La frustración como emoción evitada: por qué nos cuesta tanto tolerarla
En una cultura atravesada por la inmediatez y la autoexigencia, la frustración suele vivirse como un fracaso personal. Sin embargo, evitarla constantemente puede afectar la salud mental y dificultar el desarrollo emocional.

La frustración aparece cuando algo no sale como esperábamos: un vínculo que termina, una meta que no se alcanza, un examen desaprobado o incluso situaciones cotidianas mucho más pequeñas. Aunque se trata de una emoción humana y esperable, muchas veces se intenta evitar, esconder o resolver de inmediato.
En un contexto marcado por la rapidez, la productividad constante y la exposición permanente a los logros ajenos, frustrarse parece casi intolerable. La idea de que todo debería salir bien y rápido genera cada vez menos espacio para el error, la espera o el proceso.
La dificultad de tolerar el malestar
Las redes sociales y la cultura de la inmediatez han transformado la manera en que muchas personas se relacionan con el malestar emocional. Hoy, equivocarse o no obtener resultados inmediatos suele percibirse como un signo de incapacidad, cuando en realidad forma parte natural de cualquier aprendizaje.

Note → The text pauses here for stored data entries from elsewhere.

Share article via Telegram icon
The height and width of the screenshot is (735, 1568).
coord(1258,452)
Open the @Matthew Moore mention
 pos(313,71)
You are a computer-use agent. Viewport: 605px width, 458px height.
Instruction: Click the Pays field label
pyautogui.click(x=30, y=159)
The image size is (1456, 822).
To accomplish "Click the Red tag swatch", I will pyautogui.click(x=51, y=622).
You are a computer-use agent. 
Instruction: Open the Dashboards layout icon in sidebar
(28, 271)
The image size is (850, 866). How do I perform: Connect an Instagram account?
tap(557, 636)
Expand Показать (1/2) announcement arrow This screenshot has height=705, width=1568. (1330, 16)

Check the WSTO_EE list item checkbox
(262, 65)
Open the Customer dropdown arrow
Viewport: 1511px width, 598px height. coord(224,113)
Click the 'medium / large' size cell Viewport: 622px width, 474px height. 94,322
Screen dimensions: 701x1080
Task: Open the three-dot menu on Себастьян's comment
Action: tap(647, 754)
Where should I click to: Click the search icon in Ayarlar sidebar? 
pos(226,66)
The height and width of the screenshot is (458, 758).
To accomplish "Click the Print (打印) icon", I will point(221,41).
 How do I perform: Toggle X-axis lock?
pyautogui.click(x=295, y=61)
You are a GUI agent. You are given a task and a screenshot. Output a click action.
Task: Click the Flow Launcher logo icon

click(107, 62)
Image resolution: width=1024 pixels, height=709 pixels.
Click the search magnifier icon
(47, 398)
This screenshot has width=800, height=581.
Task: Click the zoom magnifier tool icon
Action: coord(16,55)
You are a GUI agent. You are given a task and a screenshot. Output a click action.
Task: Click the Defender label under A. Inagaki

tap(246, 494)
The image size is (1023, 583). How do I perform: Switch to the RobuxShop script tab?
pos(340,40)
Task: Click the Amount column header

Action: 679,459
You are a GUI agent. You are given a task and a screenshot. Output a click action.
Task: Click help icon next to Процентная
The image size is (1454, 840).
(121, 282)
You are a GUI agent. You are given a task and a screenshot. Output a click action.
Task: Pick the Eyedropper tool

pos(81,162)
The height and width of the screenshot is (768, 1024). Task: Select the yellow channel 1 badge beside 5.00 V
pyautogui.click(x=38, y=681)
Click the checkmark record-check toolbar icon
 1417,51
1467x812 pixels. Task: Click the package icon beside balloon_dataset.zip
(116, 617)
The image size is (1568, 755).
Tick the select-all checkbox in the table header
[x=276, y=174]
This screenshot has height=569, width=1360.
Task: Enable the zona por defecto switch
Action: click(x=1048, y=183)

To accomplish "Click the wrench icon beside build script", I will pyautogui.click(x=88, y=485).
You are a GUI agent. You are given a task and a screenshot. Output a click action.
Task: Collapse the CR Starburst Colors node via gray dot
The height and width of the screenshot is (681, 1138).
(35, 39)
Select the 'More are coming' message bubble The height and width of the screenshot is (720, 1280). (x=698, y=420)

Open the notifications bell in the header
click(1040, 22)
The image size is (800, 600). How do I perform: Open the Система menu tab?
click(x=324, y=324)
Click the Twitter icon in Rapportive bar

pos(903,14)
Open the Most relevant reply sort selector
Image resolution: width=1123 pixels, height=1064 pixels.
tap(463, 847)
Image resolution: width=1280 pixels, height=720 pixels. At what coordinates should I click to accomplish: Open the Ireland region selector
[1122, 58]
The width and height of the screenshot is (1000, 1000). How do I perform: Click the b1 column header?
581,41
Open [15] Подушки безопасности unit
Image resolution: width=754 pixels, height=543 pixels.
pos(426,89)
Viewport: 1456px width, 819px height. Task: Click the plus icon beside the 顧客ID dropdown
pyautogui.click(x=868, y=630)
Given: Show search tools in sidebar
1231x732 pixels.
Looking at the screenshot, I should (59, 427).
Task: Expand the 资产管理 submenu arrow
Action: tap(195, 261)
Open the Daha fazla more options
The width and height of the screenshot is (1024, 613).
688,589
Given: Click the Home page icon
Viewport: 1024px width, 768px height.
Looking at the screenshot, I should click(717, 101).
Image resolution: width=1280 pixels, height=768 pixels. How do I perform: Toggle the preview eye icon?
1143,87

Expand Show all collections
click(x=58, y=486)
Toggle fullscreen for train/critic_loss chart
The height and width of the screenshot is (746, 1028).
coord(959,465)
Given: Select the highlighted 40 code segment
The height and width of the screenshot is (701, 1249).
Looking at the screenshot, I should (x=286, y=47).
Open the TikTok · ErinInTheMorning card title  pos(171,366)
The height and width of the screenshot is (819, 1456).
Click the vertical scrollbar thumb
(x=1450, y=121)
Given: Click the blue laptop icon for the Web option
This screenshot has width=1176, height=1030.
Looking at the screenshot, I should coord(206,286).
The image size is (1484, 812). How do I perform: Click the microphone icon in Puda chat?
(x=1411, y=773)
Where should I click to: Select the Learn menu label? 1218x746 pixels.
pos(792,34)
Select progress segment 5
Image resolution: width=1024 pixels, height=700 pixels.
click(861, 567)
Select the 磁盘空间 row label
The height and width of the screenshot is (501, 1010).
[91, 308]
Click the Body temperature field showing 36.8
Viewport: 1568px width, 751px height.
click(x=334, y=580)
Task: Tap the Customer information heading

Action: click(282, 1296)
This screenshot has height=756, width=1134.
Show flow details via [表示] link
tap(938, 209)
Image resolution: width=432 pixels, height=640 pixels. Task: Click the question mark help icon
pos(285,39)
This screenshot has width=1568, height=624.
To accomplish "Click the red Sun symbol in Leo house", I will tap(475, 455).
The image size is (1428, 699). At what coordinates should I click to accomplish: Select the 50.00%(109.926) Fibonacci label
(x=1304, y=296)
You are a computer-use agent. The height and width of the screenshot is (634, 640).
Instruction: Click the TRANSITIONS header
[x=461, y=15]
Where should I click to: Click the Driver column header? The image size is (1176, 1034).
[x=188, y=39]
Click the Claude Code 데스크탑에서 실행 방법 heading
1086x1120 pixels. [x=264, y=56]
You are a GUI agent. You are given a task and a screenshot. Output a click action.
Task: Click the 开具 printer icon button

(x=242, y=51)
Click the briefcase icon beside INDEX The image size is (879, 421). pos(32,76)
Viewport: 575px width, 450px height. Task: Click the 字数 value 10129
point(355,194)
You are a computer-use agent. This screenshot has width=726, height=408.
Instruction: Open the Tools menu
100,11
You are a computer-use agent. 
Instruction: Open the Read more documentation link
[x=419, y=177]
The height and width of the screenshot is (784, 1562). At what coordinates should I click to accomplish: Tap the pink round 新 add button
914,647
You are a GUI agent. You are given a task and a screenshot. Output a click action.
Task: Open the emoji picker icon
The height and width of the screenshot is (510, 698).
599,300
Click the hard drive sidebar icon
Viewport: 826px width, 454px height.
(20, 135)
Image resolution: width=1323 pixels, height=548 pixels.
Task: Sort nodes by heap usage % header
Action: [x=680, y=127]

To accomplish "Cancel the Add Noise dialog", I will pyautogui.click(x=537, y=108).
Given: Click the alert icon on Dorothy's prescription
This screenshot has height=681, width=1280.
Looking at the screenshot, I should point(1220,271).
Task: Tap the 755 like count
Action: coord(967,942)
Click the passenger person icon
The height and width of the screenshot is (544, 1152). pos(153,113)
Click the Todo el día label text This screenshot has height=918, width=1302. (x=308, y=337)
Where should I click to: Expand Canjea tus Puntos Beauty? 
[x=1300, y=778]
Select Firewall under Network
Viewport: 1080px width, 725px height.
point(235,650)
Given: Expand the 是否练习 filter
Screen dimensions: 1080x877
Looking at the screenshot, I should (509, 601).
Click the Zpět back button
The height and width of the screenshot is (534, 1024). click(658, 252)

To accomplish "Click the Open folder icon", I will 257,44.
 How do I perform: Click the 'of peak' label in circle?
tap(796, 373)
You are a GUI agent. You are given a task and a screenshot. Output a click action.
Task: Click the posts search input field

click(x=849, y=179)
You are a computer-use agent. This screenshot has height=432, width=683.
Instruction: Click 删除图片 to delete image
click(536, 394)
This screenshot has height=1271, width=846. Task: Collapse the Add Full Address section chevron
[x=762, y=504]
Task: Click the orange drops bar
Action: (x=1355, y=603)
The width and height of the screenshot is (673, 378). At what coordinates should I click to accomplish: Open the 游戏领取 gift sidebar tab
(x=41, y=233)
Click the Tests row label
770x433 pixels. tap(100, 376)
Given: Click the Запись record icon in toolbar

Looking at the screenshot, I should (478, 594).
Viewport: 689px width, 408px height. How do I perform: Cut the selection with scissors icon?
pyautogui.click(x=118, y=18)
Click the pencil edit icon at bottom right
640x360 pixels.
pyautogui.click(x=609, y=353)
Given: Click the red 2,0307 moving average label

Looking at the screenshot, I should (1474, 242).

Esta dificultad para tolerar la frustración puede generar ansiedad, impulsividad y una necesidad constante de obtener validación o resultados rápidos. En muchos casos, también lleva al abandono prematuro de proyectos, vínculos o desafíos personales frente a la primera dificultad.
Autoexigencia y miedo al fracaso
La frustración también suele estar atravesada por niveles muy altos de autoexigencia. Frases internalizadas como “debería poder con todo” o “si no me sale perfecto, no sirve” pueden aumentar el malestar emocional y reforzar sentimientos de insuficiencia.
Cuando el error se vive como una amenaza y no como parte del proceso, cualquier obstáculo puede sentirse como una confirmación de fracaso personal. Esto no solo impacta en la autoestima, sino también en la forma en que las personas enfrentan nuevos desafíos.
Aprender a atravesar la frustración
Sentir frustración no es algo negativo ni representa una debilidad emocional. Por el contrario, aprender a reconocerla y atravesarla permite desarrollar herramientas fundamentales para la vida cotidiana, como la paciencia, la flexibilidad y la capacidad de adaptación.
Poder tolerar emociones incómodas también forma parte del cuidado de la salud mental. No se trata de evitar el malestar todo el tiempo, sino de construir recursos para enfrentarlo de manera más saludable.